This paper highlights an integrated scheme of engineering studies implemented in the Heyburn Field since January, 1970 to optimize injection and production operations. The field was discovered in 1955 and waterflood operations initiated in 1964. To minimize declining oil production which was first observed in 1966, increased water injection volumes were required. An average increase of 10 barrels of oil per 100 barrels of water injected as well as 9% decrease in the artificial lift operating costs were realized due to implementation of the various optimization programs.
Source water lifting costs were reduced by replacing existing gas engine driven pumps with high grade material electric submersible pumps. Existing water injection plant suction piping was redesigned to achieve greater injection capacity and reduce the adverse effects of vibration caused by lack of net positive suction head. The concept of peripheral injection stations using electric submersible pumps to achieve increased injection requirements are discussed. Injection Satellites were redesigned to mitigate corrosion-erosion and pollution of the environment as a result of system failures.
Implementation of a field-wide diagnostic method incorporating computer analysis of dynamometer cards and a new approach to sucker rod string make-up were the cause of reduced maintenance costs, failure frequencies and downtime. Installation of high slip motors resulted in decreased torque loading of pumping units. Excessive sucker rod loading and severe corrosion caused by viscous emulsions and corrosive fluids could be reduced by the use of a single chemical. Experience with chemicals to invert emulsions causing high flowline pressures are presented.
Future studies include surface facilities, automation and consolidation as well as a field-wide preventive maintenance program. It also includes methods to achieve a longer ground bed life of impressed current cathodic protection installations.
The Weyburn field, located in Southeastern Saskatchewan (Fig. 1), was discovered in January, 1955. The field was unitized in July 1963. It currently comprises 151 water injection and 516 producing wells. The daily average producing rate in July 1963 was 37,400 bbls. The maximum oil production rate of 44,500 bbls. per day due to waterflooding was achieved in 1965 and had declined to 28,500 BOPD at the end of 1971 (Fig. 2). This corresponds to an average of 8% decline.
Production to injection correlations lndicated that, conservatively, a 4 bbl. increase in oil production could be expected for each additional 100 bbls. of water injected.. In order to minimize production decline reservoir studies suggested that an increase of water injection from 110,000 BWPD to 160,000 BWPD is required.

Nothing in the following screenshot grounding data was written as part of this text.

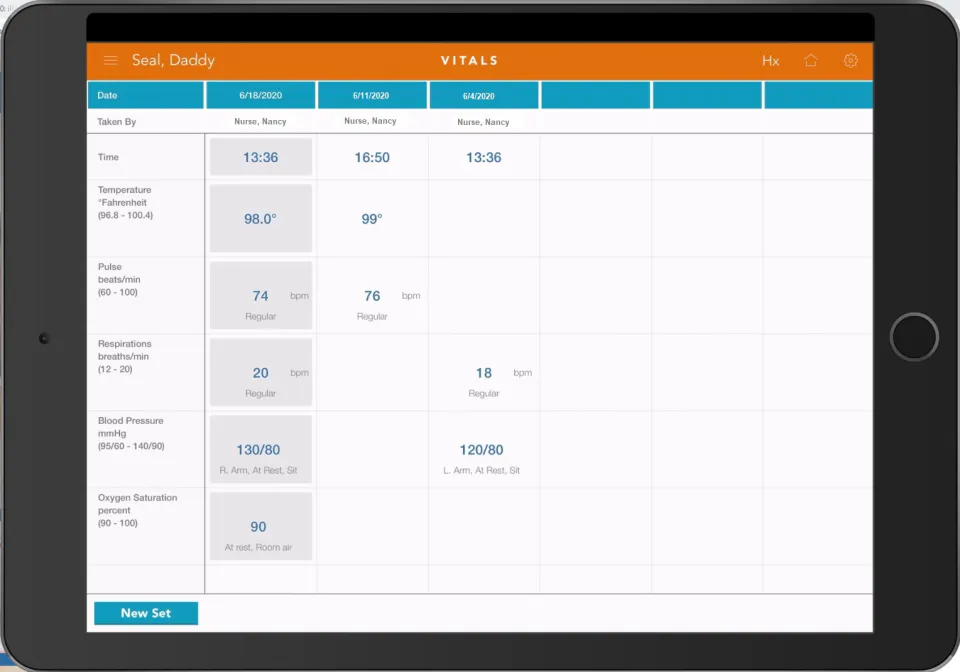Open the hamburger menu icon

pyautogui.click(x=110, y=60)
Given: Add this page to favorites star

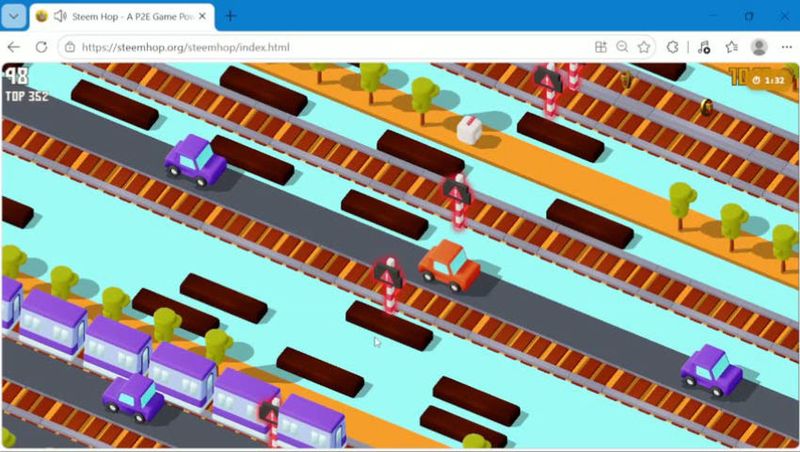Looking at the screenshot, I should tap(644, 47).
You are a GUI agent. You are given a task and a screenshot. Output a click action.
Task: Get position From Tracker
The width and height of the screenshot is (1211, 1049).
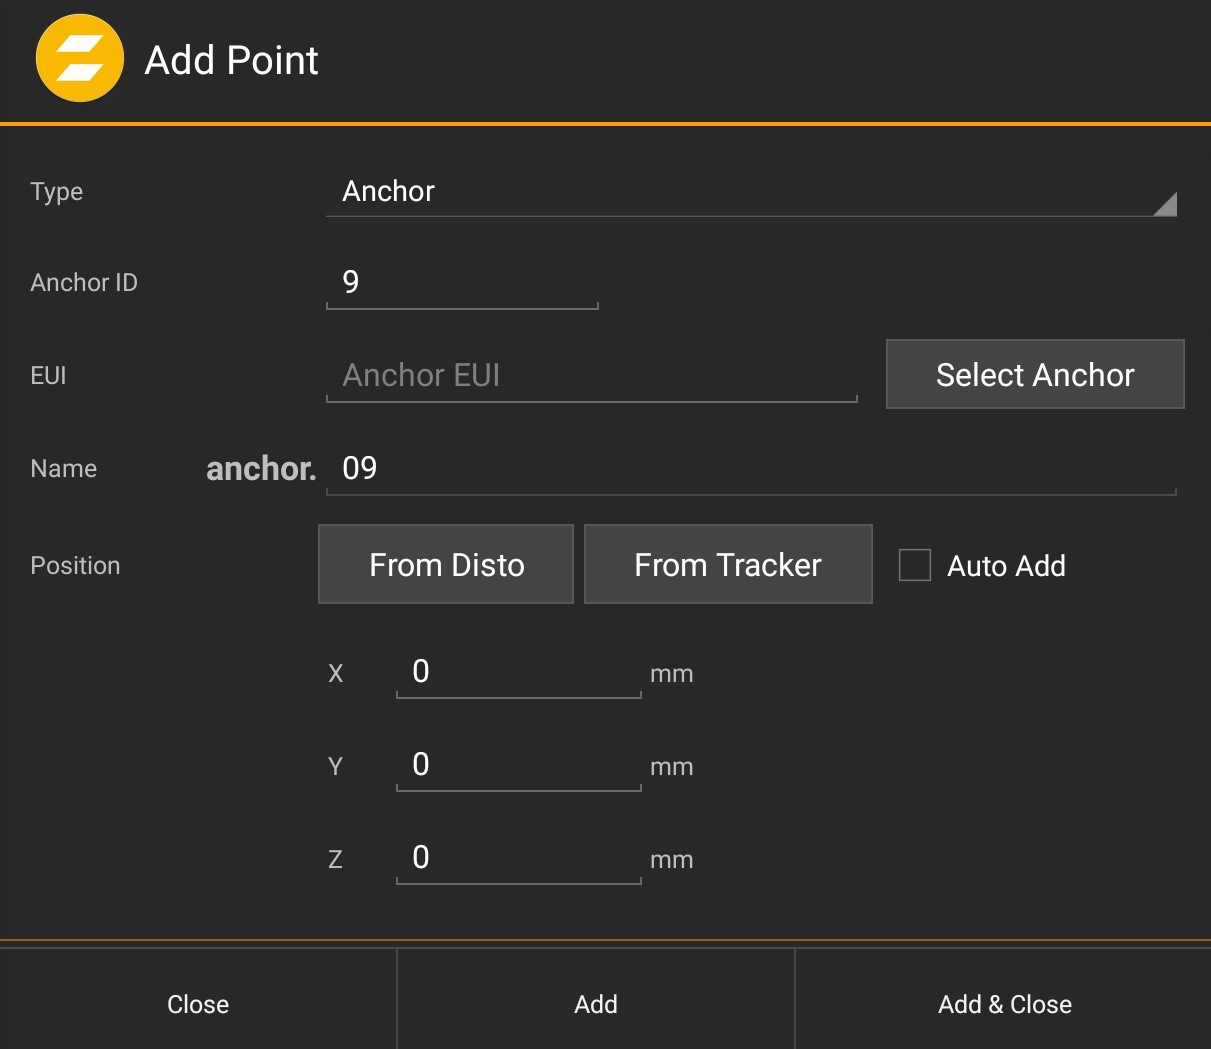tap(728, 565)
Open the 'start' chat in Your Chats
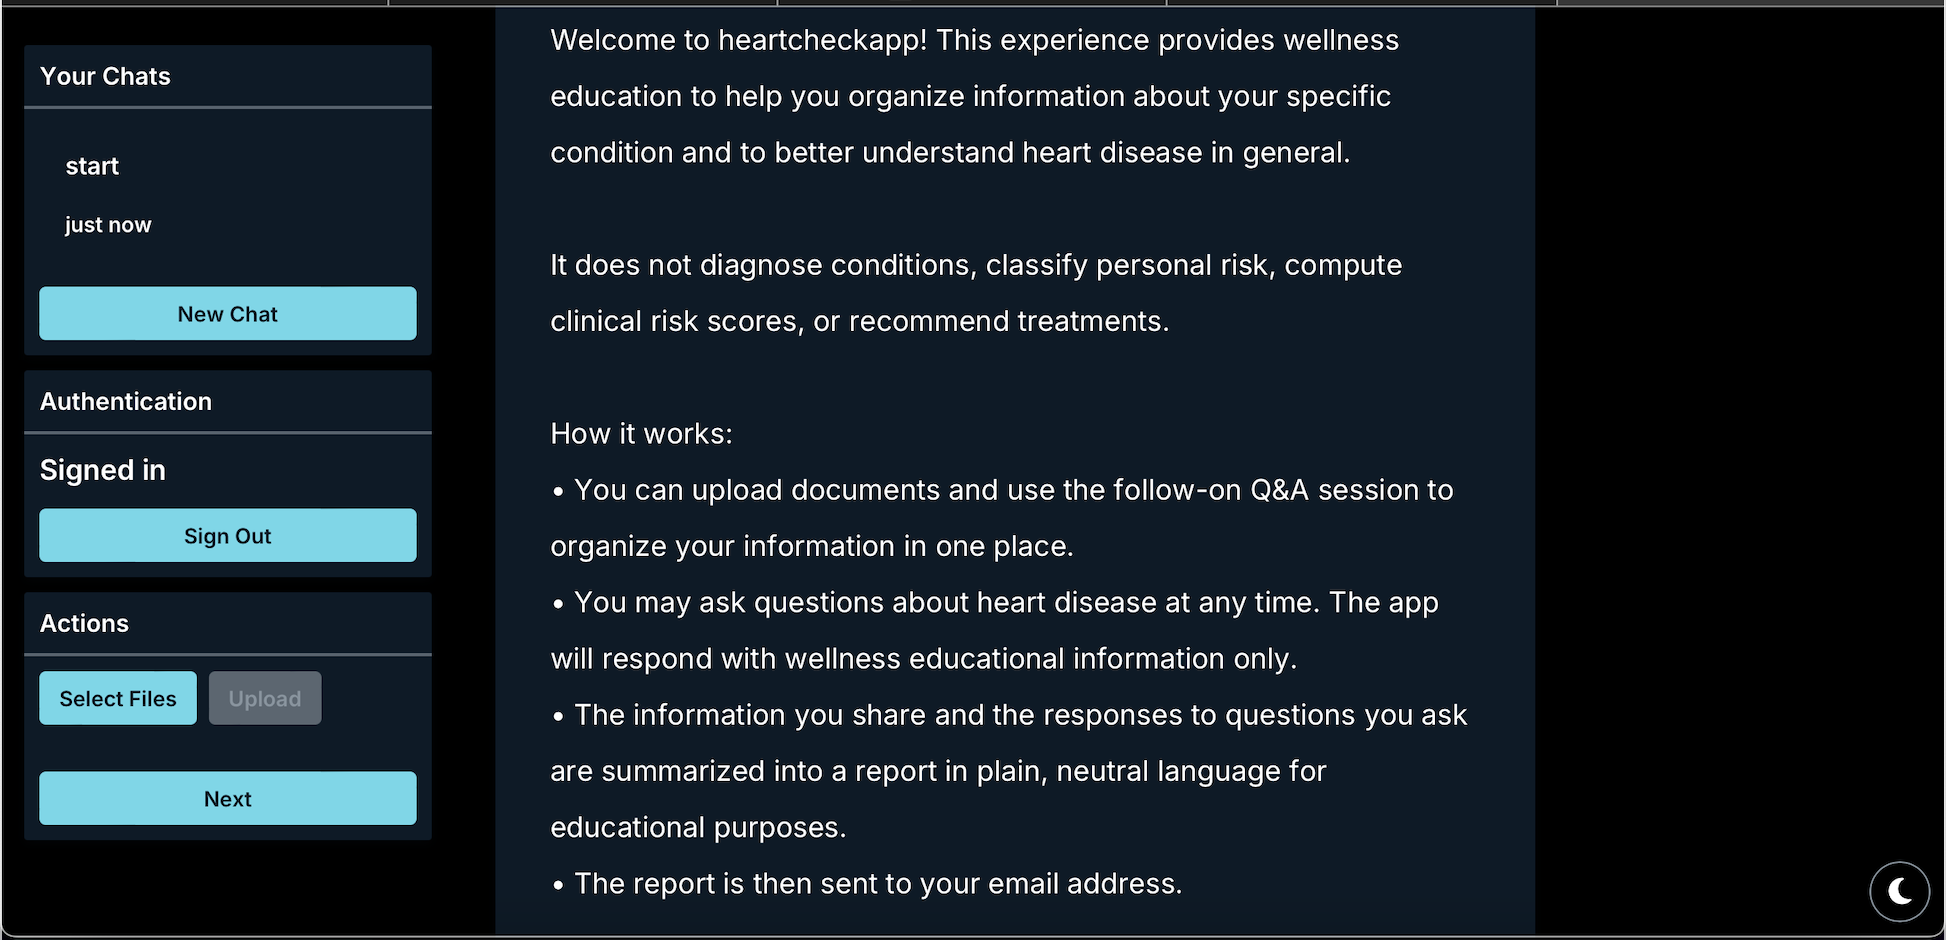The width and height of the screenshot is (1946, 940). tap(92, 166)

This paper discuss techniques and presents policies which have achieved optimization of the waterflood operations by maximizing production and decreasing operating costs.
The water source is obtained from seven wells completed in the Blairmore formation at 3,400 feet K, B. The capabilities of each water well had been tested as high as 10,000 BWPD with 100 feet drawdown. The operating fluid levels is at 400 to 600 feet from surface at an operating average production of 9,400 BWPD per well.